* [DESCRIPTION OF THE TASK]
From the entries underneath, give the number of lines holding the word "each", without any other words.

* [EXTRACTED RECORDS]
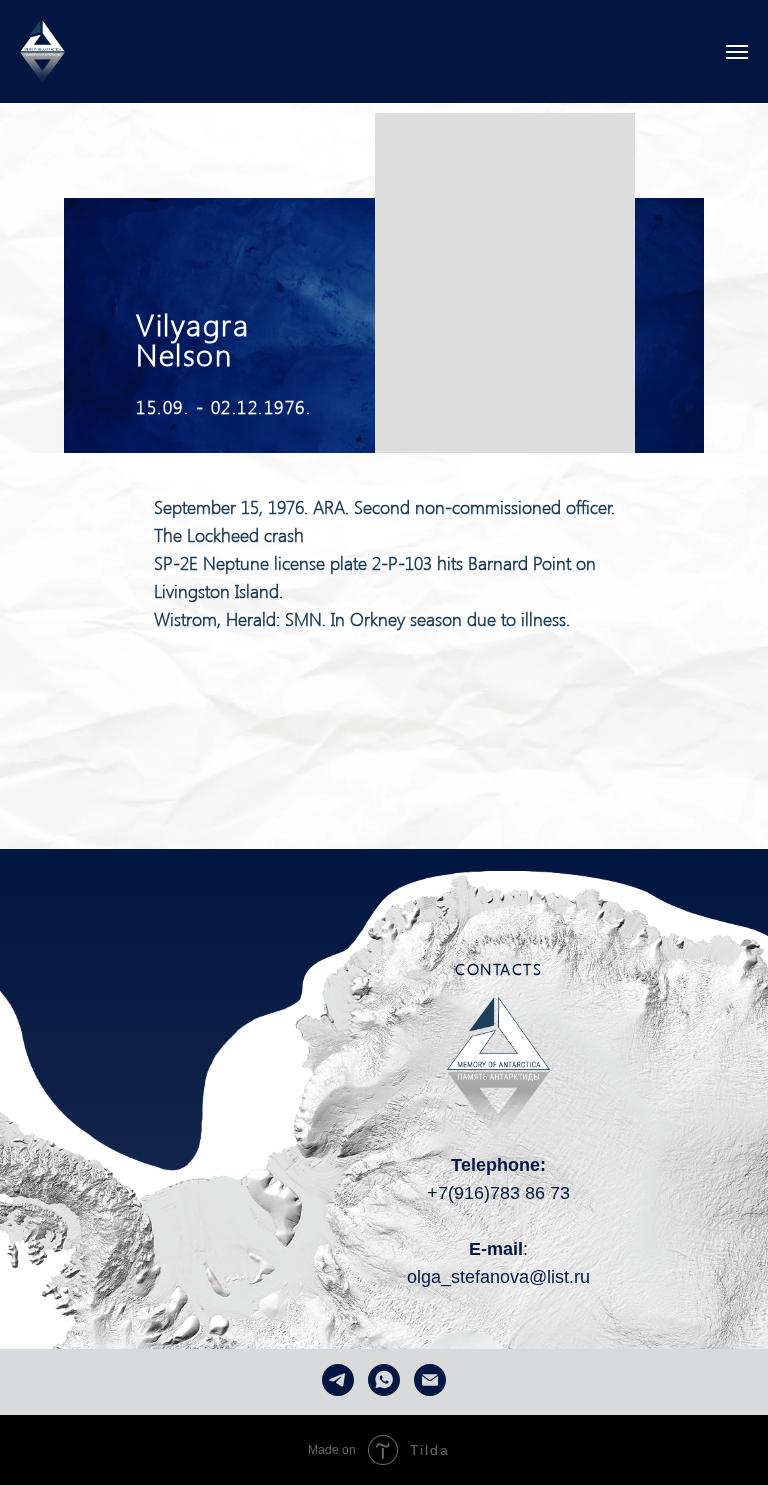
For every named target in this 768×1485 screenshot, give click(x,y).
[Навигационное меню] (737, 52)
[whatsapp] (384, 1380)
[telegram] (338, 1380)
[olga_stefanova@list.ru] (430, 1380)
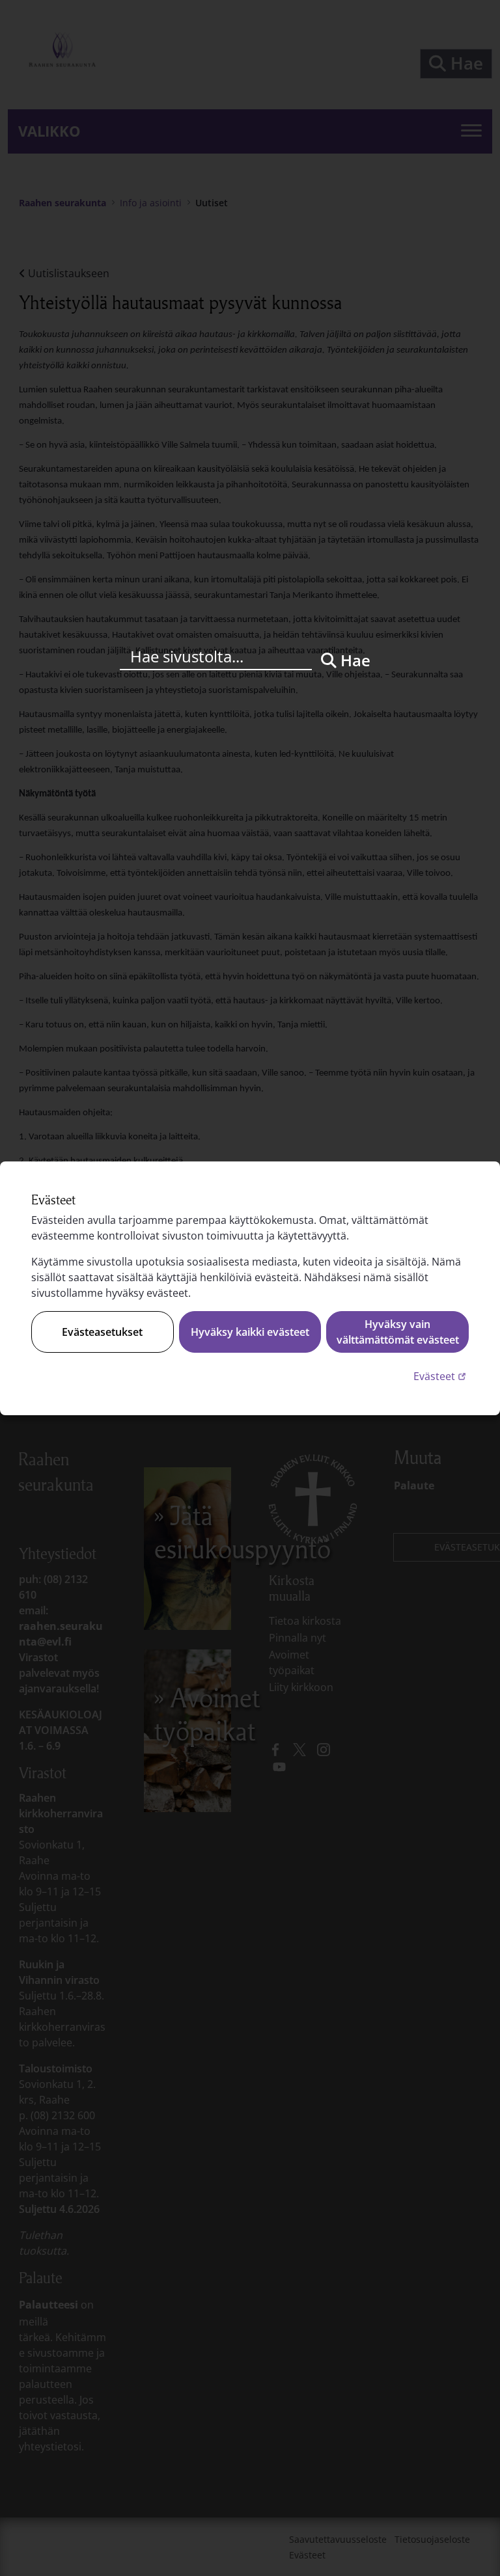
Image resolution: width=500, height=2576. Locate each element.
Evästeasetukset (102, 1332)
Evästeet (441, 1375)
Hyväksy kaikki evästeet (250, 1332)
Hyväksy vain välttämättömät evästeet (398, 1332)
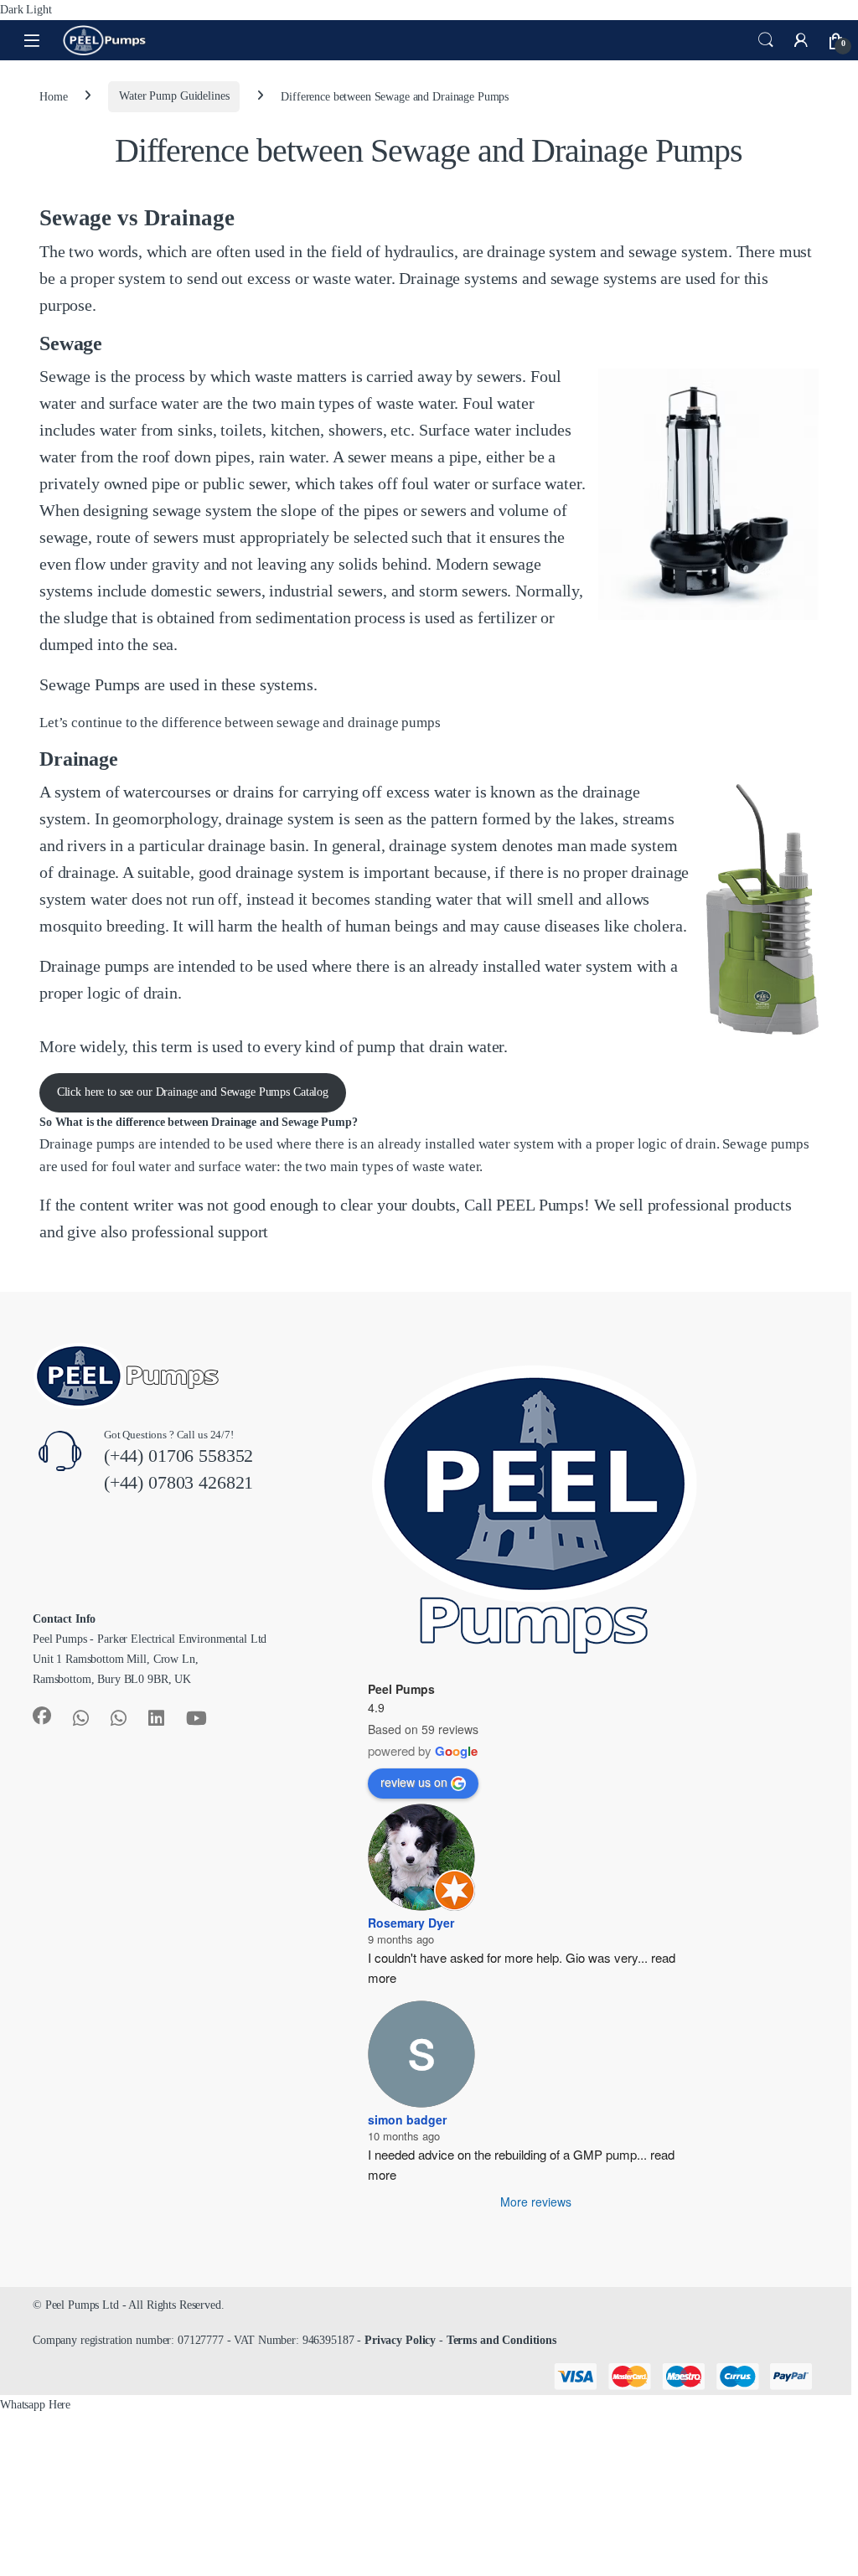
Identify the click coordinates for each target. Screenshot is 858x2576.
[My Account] (801, 40)
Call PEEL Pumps (524, 1204)
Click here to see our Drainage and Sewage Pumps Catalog (192, 1092)
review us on (413, 1781)
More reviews (535, 2201)
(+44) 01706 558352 (178, 1455)
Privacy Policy (400, 2340)
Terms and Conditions (501, 2340)
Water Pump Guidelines (174, 96)
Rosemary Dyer (411, 1922)
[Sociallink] (42, 1715)
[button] (35, 2404)
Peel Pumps (401, 1688)
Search (766, 40)
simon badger (407, 2119)
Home (53, 96)
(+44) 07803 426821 (178, 1482)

* [RESULT FOR THIS EXERCISE]
2